RequestInterceptor has two method, one is Adapt which assign
access_token to any Network call header, second one is Retry method.
In Retry method we can check response status code and call
refresh_token block to get new token and retry previous API again.
I am fetching new access token with alamofire's retrier and adapt protocol. I am able to fetch a new token but sometimes when another thread is calling the same method, it is not working and the request fails even when new access Token is generated.
I have just changed the example and now I am using synchronous request to fetch access Token as I don't want to send an extra request in adapt if I get to know token is invalid.
The strange issue is that when I print the response on the failed request, I see that request still had the old token in the header.
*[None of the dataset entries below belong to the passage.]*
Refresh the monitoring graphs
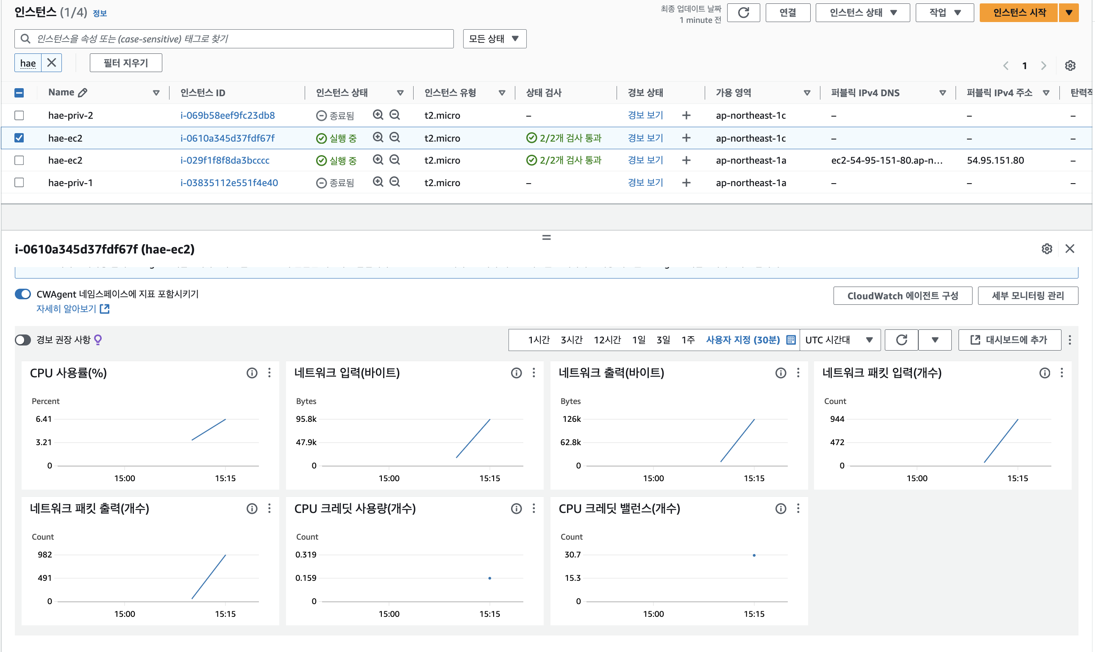The width and height of the screenshot is (1095, 652). coord(901,340)
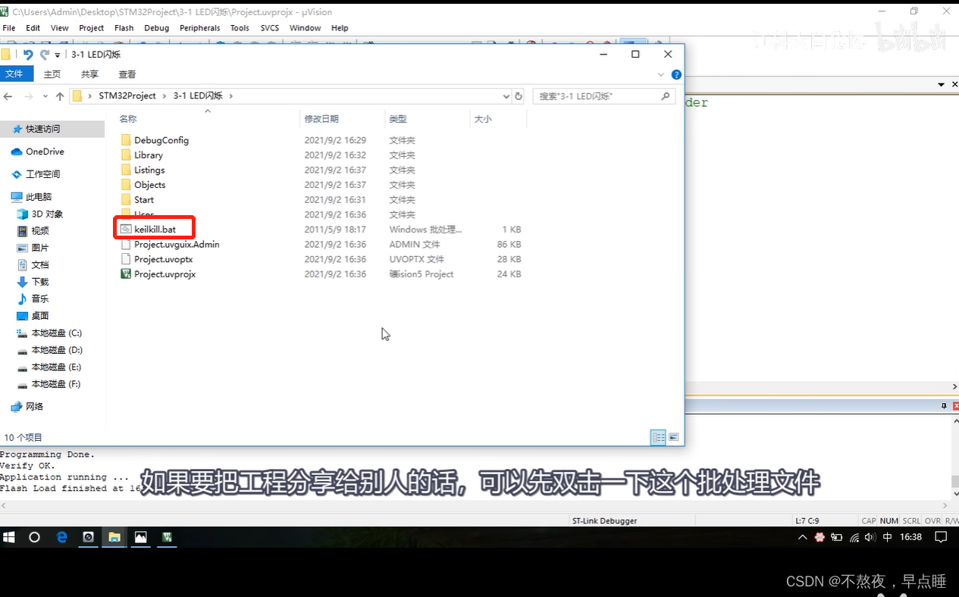The width and height of the screenshot is (959, 597).
Task: Open File Explorer from the taskbar
Action: click(114, 537)
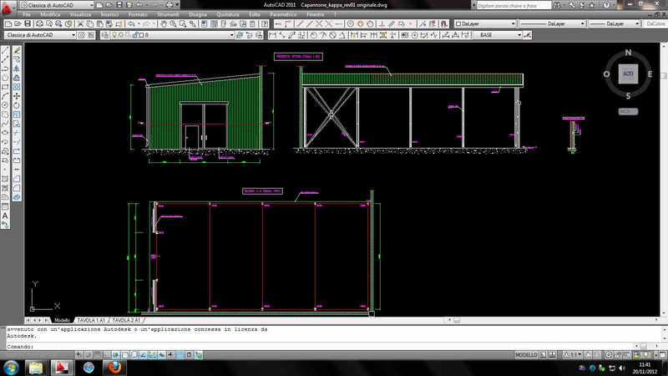Select the Text 'A' tool in left toolbar

(5, 216)
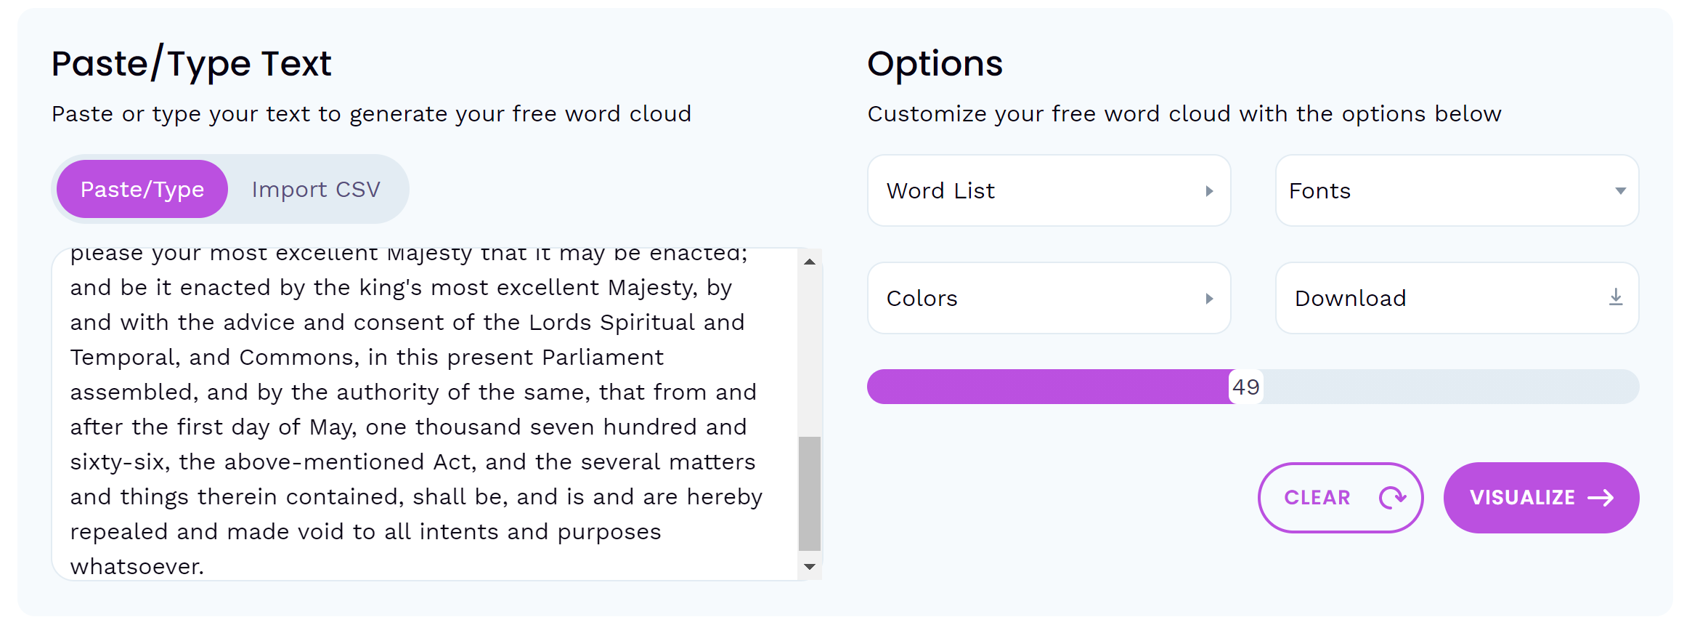This screenshot has width=1700, height=625.
Task: Click the Word List arrow icon
Action: click(1209, 191)
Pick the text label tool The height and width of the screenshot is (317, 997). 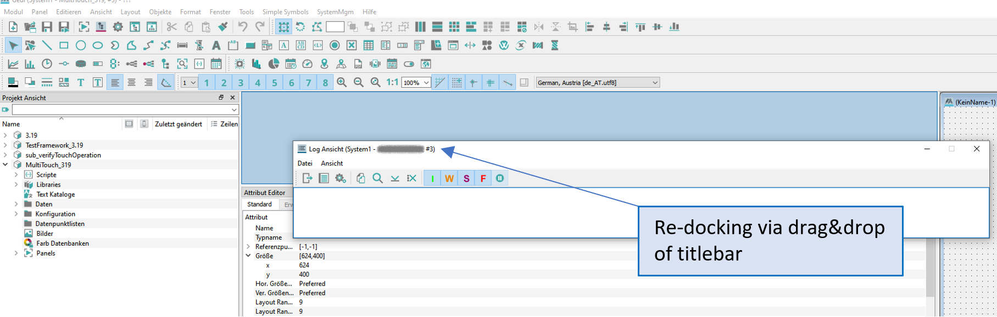216,46
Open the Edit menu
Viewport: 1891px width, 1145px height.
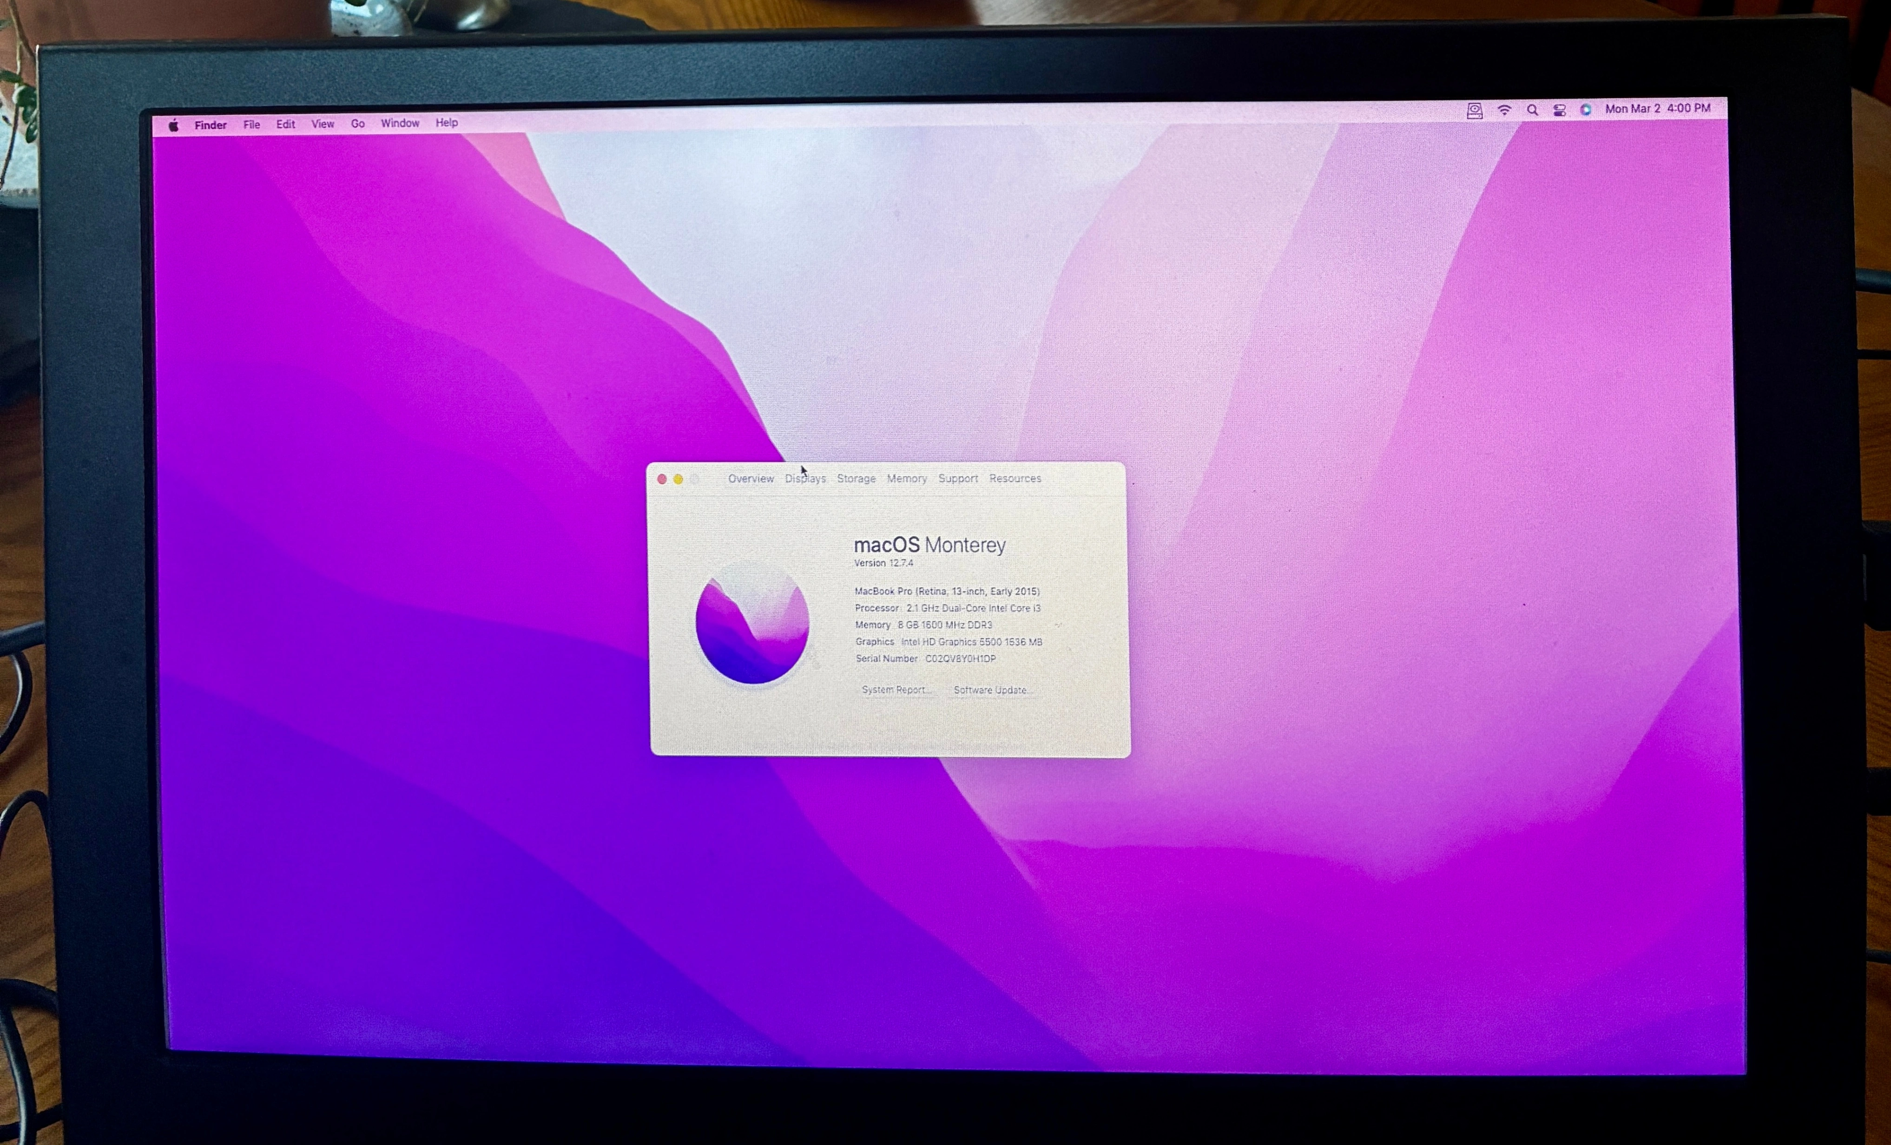click(x=285, y=124)
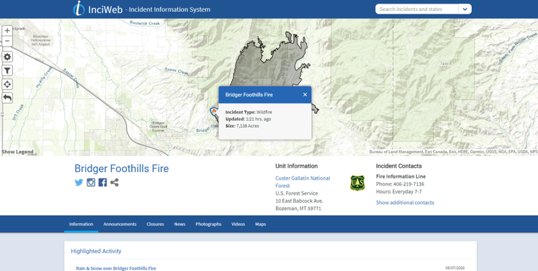Show additional contacts
Screen dimensions: 538x271
tap(405, 203)
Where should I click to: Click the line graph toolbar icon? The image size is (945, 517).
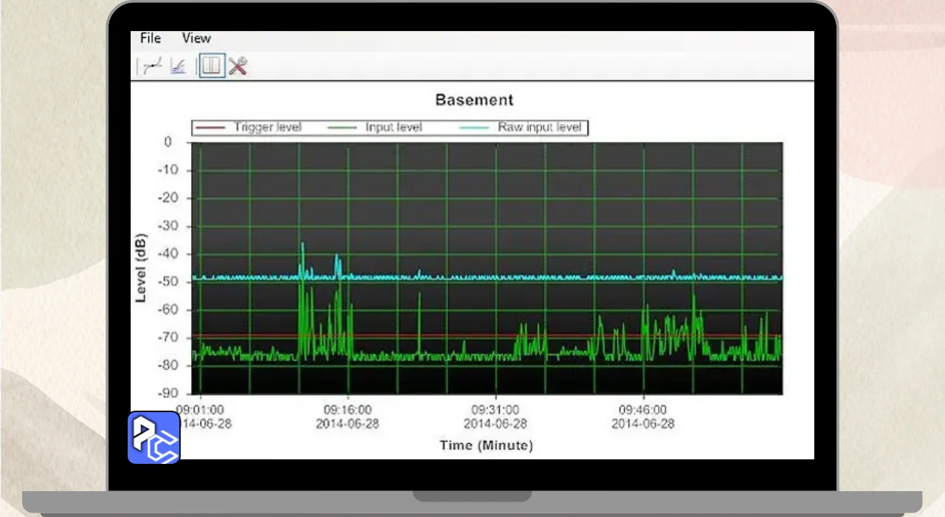coord(152,67)
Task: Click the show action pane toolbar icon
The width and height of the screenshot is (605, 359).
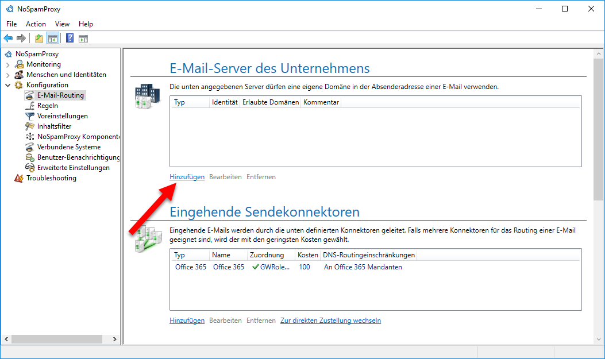Action: tap(84, 38)
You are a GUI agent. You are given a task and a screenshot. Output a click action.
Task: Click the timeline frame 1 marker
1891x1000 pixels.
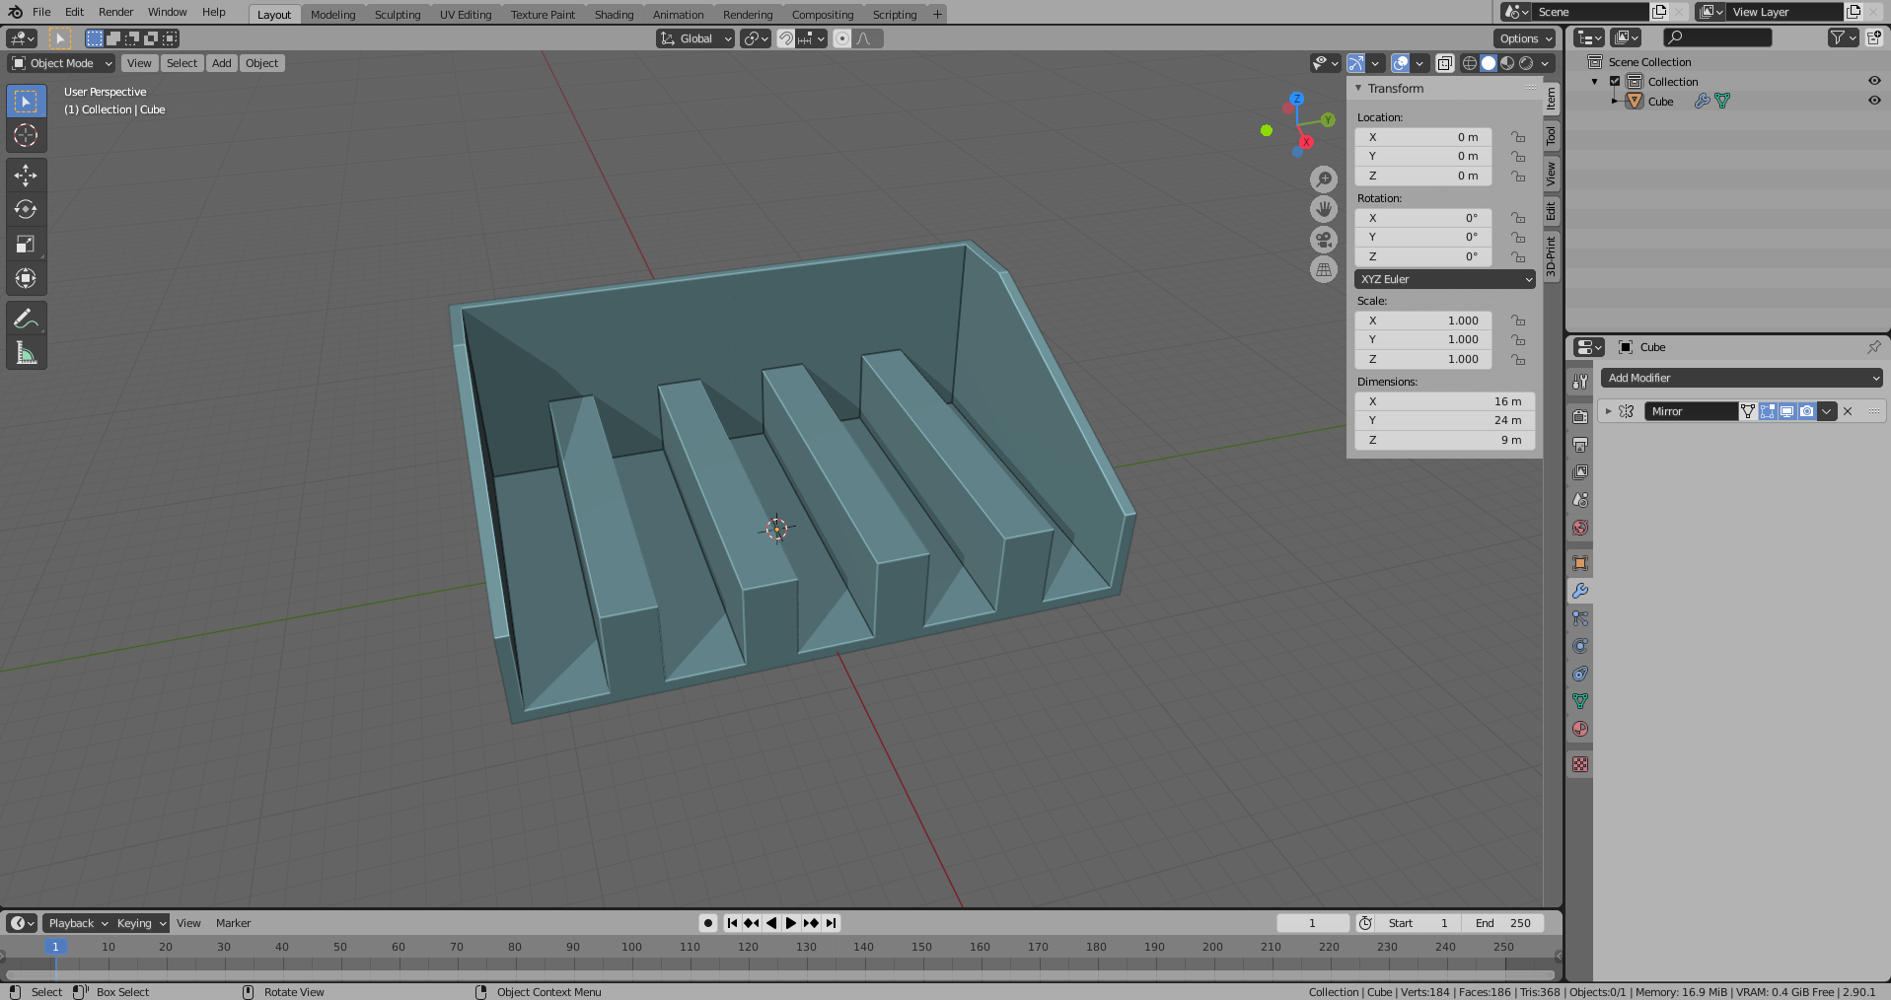[55, 947]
What am I missing here?
func isTokenValid() -> Bool {
return Date() < self.expiryTime
}
func adapt(_ urlRequest: URLRequest) throws -> URLRequest {
var urlRequest = urlRequest
urlRequest = processRequest(urlRequest: urlRequest)
return urlRequest
}
func processRequest(urlRequest: URLRequest) -> URLRequest {
DDLogInfo("******access token : \(self.accessToken)***************")
DDLogInfo("***** expiry Time: \(self.expiryTime)***************")
var urlRequest = urlRequest
lock.lock(); defer { DDLogInfo( "Thread UnLocked ⚡️: \(Thread.current)\r" + "🏭: \(OperationQueue.current?.underlyingQueue?.label ?? "None")\r")
lock.unlock()
}
DDLogInfo( "Thread Locked ⚡️: \(Thread.current)\r" + "🏭: \(OperationQueue.current?.underlyingQueue?.label ?? "None")\r")
if !isTokenValid() {
let _ = self.refreshAccessToken()
}
urlRequest = self.appendToken(urlRequest: urlRequest)
DDLogInfo("here \(urlRequest)")
return urlRequest
}
func appendToken(urlRequest: URLRequest) -> URLRequest {
if let urlString = urlRequest.url?.absoluteString, urlString.hasPrefix(baseURLString) {
var urlRequest = urlRequest
DDLogInfo("token appended : \(self.accessToken)")
urlRequest.setValue(self.accessToken, forHTTPHeaderField: Constants.KeychainKeys.accessToken)
}
return urlRequest
}
// MARK: - RequestRetrier
func handleFailedRequest(_ completion: #escaping RequestRetryCompletion) {
requestsToRetry.append(completion)
if !isRefreshing {
lock.lock()
print( "Thread Locked⚡️: \(Thread.current)\r" + "🏭: \(OperationQueue.current?.underlyingQueue?.label ?? "None")\r")
let succeeded = self.refreshAccessToken()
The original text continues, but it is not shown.